This year in Central Oregon, real estate will be much like it was in 2017, according to Paul Bishop, vice president of research at the National Association of Realtors.
Prices will continue to rise, and a shortage of newly constructed houses will continue to keep a lid on sales volume, Bishop said. “It’s not very satisfying to say ‘more of the same,’” Bishop said during his keynote speech Thursday at the Bend Chamber of Commerce Real Estate Forecast breakfast, held at Riverhouse on the Deschutes. “But it is more of the same.”
There were 3,211 homes sold at an average price of $466,926 in the Bend area in 2017, according to an annual summary compiled by ECONorthwest for the Central Oregon Association of Realtors.
ECONorthwest did not calculate a median, which would have been a lower figure excluding the highest-price transactions.

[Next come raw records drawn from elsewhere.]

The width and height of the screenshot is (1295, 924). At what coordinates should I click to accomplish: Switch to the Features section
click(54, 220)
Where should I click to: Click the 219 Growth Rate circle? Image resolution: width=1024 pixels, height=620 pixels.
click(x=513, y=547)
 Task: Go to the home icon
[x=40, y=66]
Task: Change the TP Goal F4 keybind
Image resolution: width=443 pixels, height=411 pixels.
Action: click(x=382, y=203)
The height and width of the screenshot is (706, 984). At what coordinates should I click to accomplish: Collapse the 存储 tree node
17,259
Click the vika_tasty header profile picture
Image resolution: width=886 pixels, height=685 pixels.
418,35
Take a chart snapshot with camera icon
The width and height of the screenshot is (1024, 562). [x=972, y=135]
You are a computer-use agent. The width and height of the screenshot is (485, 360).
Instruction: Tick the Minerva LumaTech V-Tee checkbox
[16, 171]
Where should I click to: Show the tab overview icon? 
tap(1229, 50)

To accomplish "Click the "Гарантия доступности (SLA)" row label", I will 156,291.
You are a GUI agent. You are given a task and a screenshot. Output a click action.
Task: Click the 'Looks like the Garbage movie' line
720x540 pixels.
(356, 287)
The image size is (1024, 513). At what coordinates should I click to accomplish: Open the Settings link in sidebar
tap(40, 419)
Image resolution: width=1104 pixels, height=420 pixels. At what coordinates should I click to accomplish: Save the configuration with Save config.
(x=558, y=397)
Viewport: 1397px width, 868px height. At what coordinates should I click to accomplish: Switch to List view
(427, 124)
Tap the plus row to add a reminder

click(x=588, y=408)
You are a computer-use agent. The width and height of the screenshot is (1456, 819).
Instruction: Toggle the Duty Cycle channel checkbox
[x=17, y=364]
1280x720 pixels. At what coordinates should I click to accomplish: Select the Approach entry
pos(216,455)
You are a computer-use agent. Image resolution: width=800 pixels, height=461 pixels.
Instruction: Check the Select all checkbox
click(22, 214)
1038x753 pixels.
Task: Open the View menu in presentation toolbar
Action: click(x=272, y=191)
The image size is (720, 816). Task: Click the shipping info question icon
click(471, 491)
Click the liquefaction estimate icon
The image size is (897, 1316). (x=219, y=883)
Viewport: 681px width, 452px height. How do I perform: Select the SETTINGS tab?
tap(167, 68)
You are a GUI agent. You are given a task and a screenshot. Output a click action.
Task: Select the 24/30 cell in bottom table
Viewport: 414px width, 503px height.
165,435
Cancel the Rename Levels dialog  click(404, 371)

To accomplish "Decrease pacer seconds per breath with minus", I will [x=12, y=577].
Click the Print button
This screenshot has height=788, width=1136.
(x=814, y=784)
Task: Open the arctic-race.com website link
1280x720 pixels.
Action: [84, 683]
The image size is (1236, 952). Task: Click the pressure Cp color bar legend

In the Redmond area, there were 1,289 transactions at an average price of $315,626.
There is one big change on the horizon — rising interest rates — but Bishop downplayed the effect that will have on the market. The National Association of Realtors predicts the 30-year fixed mortgage rate will stay at 4.4 percent in 2018 and rise to 4.8 percent in 2019.
“The increase isn’t alarming at this point,” he said. “It’s something that’s got consumers’ attention.”
The mortgage rate hikes won’t have a big enough impact on monthly payments to dissuade most people from buying, Bishop said.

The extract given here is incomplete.